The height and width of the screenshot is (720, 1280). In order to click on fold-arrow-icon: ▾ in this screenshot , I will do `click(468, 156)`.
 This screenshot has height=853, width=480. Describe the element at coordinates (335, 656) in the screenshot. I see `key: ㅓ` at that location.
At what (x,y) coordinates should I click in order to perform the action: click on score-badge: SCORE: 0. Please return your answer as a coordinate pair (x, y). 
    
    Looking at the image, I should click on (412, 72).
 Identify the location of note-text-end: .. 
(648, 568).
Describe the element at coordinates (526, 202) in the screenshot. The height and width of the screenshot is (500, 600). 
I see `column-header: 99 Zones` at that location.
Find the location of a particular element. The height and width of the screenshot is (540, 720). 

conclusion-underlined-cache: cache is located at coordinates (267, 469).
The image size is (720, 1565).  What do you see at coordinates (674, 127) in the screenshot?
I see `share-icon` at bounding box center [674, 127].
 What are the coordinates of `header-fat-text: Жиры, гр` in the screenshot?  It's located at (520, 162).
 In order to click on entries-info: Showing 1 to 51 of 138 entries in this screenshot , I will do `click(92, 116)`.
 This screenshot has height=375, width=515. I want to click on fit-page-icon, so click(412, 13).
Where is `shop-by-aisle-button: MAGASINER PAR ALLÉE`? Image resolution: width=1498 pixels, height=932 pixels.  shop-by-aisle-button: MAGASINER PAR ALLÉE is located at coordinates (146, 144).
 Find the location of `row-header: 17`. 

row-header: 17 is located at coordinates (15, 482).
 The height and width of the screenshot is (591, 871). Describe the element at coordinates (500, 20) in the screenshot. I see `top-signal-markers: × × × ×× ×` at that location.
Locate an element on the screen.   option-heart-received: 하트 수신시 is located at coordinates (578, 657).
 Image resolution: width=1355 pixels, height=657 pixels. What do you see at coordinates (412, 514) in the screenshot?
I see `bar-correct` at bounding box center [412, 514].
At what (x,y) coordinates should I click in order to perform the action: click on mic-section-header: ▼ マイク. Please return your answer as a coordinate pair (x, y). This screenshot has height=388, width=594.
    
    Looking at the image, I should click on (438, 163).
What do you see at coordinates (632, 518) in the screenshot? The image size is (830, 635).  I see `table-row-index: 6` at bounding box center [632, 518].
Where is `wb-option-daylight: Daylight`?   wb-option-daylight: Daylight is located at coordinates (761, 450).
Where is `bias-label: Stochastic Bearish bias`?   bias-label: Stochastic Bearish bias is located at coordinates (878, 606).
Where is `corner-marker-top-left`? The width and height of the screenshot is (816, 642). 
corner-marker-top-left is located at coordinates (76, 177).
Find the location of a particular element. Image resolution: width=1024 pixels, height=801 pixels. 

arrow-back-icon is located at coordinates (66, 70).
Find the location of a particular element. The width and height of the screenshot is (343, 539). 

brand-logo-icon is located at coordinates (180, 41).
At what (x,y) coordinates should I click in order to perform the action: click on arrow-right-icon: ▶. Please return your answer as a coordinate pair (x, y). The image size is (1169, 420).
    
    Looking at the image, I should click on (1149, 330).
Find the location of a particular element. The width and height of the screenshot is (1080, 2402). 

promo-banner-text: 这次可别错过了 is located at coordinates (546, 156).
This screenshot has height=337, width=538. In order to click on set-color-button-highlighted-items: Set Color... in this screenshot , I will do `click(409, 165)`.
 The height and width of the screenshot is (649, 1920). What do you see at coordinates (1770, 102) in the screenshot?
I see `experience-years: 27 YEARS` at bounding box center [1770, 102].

### Your objective
Rewrite all the records above, changing "a particular element" to "one element" wherever it appears and leaving everything else the same.

### Task output
The height and width of the screenshot is (720, 1280). In order to click on fold-arrow-icon: ▾ in this screenshot , I will do `click(468, 156)`.
 This screenshot has height=853, width=480. Describe the element at coordinates (335, 656) in the screenshot. I see `key: ㅓ` at that location.
At what (x,y) coordinates should I click in order to perform the action: click on score-badge: SCORE: 0. Please return your answer as a coordinate pair (x, y). 
    
    Looking at the image, I should click on (412, 72).
 Identify the location of note-text-end: .. 
(648, 568).
Describe the element at coordinates (526, 202) in the screenshot. The height and width of the screenshot is (500, 600). 
I see `column-header: 99 Zones` at that location.
Find the location of one element. The height and width of the screenshot is (540, 720). 

conclusion-underlined-cache: cache is located at coordinates (267, 469).
The image size is (720, 1565).  What do you see at coordinates (674, 127) in the screenshot?
I see `share-icon` at bounding box center [674, 127].
 What are the coordinates of `header-fat-text: Жиры, гр` in the screenshot?  It's located at (520, 162).
 In order to click on entries-info: Showing 1 to 51 of 138 entries in this screenshot , I will do `click(92, 116)`.
 This screenshot has height=375, width=515. I want to click on fit-page-icon, so click(412, 13).
Where is `shop-by-aisle-button: MAGASINER PAR ALLÉE`? Image resolution: width=1498 pixels, height=932 pixels.  shop-by-aisle-button: MAGASINER PAR ALLÉE is located at coordinates (146, 144).
 Find the location of `row-header: 17`. 

row-header: 17 is located at coordinates (15, 482).
 The height and width of the screenshot is (591, 871). Describe the element at coordinates (500, 20) in the screenshot. I see `top-signal-markers: × × × ×× ×` at that location.
Locate an element on the screen.   option-heart-received: 하트 수신시 is located at coordinates (578, 657).
 Image resolution: width=1355 pixels, height=657 pixels. What do you see at coordinates (412, 514) in the screenshot?
I see `bar-correct` at bounding box center [412, 514].
At what (x,y) coordinates should I click in order to perform the action: click on mic-section-header: ▼ マイク. Please return your answer as a coordinate pair (x, y). This screenshot has height=388, width=594.
    
    Looking at the image, I should click on (438, 163).
What do you see at coordinates (632, 518) in the screenshot? The image size is (830, 635).  I see `table-row-index: 6` at bounding box center [632, 518].
Where is `wb-option-daylight: Daylight`?   wb-option-daylight: Daylight is located at coordinates (761, 450).
Where is `bias-label: Stochastic Bearish bias`?   bias-label: Stochastic Bearish bias is located at coordinates (878, 606).
Where is `corner-marker-top-left`? The width and height of the screenshot is (816, 642). 
corner-marker-top-left is located at coordinates (76, 177).
Find the location of one element. Image resolution: width=1024 pixels, height=801 pixels. 

arrow-back-icon is located at coordinates (66, 70).
Find the location of one element. The width and height of the screenshot is (343, 539). 

brand-logo-icon is located at coordinates (180, 41).
At what (x,y) coordinates should I click in order to perform the action: click on arrow-right-icon: ▶. Please return your answer as a coordinate pair (x, y). The image size is (1169, 420).
    
    Looking at the image, I should click on (1149, 330).
Find the location of one element. The width and height of the screenshot is (1080, 2402). 

promo-banner-text: 这次可别错过了 is located at coordinates (546, 156).
This screenshot has height=337, width=538. In order to click on set-color-button-highlighted-items: Set Color... in this screenshot , I will do `click(409, 165)`.
 The height and width of the screenshot is (649, 1920). What do you see at coordinates (1770, 102) in the screenshot?
I see `experience-years: 27 YEARS` at bounding box center [1770, 102].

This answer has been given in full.